Wednesday, May 25, 2011

Students Occupy Ohio State to Kick Sodexo Sweat Shop Off Campus


Nine activists, including seven students, were arrested at Ohio State University on Monday as they occupied the offices of university president Gordon Gee (see the United Students Against Sweatshops website). They are among over one hundred activists who were protesting the relationship between OSU and the industrial cafeteria giant Sodexo. The protest was organized by the OSU chapter of United Students Against Sweatshops (USAS), according to The Lantern.com. The arrestees were charged with criminal trespassing.

Angus Johnston, at the Student Activism website, said that USAS has organized almost a dozen campus protests across the nation recently, including one at Western Washington University, which forced the university to break ties with Sodexo.

ASUS wants OSU to sever its 15-year deal with Sodexo to provide concessions at their athletics facilities. The ASUS website says that the contract is worth over $100 million. OSU students were particularly outraged after OSU’s President Gee denied responsibility for severe abuses of Sodexo’s workers at OSU stadiums. The ASUS website says that Sodexo employees at OSU have reported sub-poverty wages, sexual harassment, racist hiring practices, an inadequate sick leave policy and sweatshop-like working conditions. Gee’s attitude should come as no surprise, considering he is a millionaire, himself, and the highest-paid public university president in the country.

Sodexo is guilty of labor abuses across the globe. Trans Africa Forum and Human Rights Watch reported that Sodexo employees in Colombia, the Dominican Republic, Guinea, Morocco and the U.S. often suffer poverty wages, high rates of workplace injuries, and risk of dismissal for union organizing. In Colombia, Sodexo served contaminated food to its own employees, giving 60 of them food poisoning. Sodexo is guilty of union busting in the U.S., as well as taking kickbacks from suppliers, like Kelloggs.
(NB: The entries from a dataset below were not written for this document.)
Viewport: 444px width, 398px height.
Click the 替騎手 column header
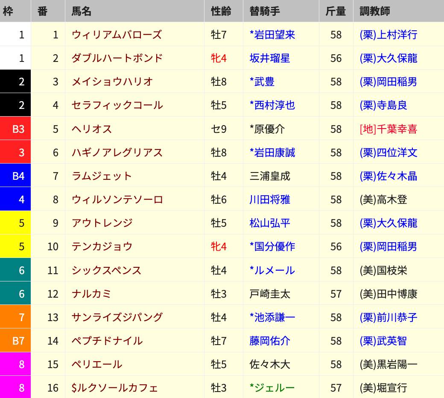[x=265, y=11]
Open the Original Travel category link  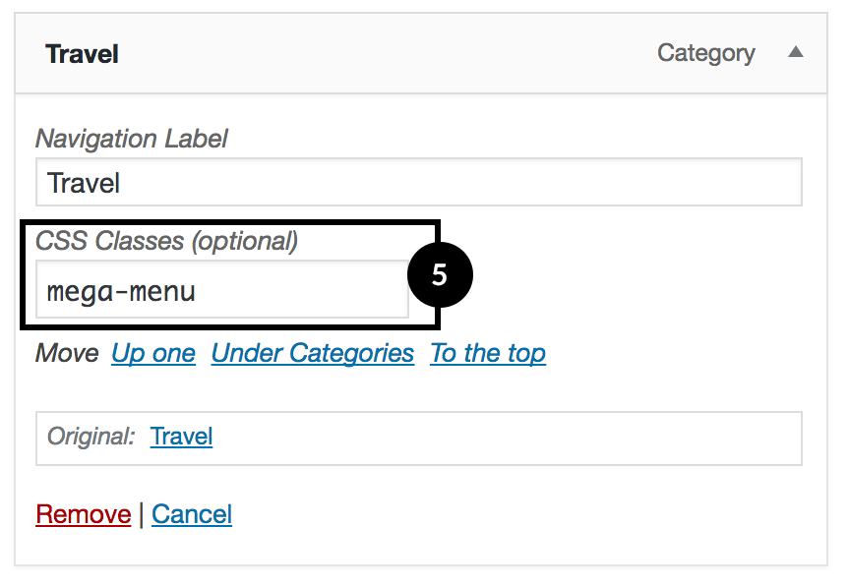(x=181, y=437)
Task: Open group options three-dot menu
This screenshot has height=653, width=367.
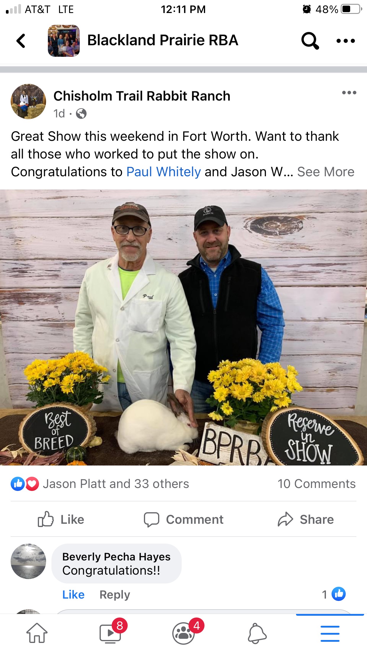Action: click(x=345, y=41)
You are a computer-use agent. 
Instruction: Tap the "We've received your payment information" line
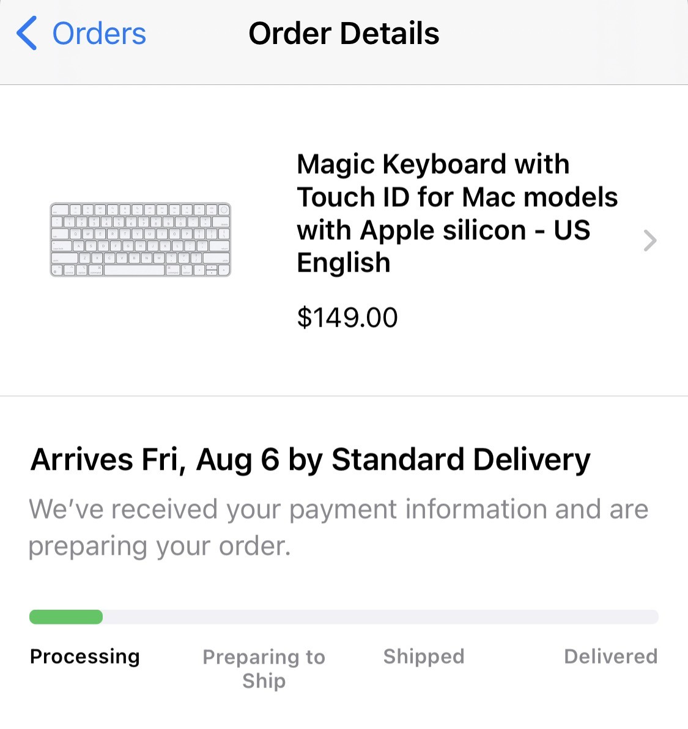click(x=338, y=509)
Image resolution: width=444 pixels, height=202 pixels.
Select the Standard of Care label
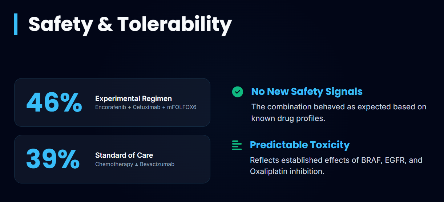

Sodexo is the largest supplier of school lunches in the U.S. Sodexo, made more than $1 billion in profits in 2009, an 8.1% increase over the year before, much of it from school lunches. Despite their huge profits, many Sodexo employees in the U.S. made only $7.50 per hour, qualifying them for food stamps, and making their kids eligible for free school lunches. Additionally, two-thirds of their non-managerial employees lack health coverage.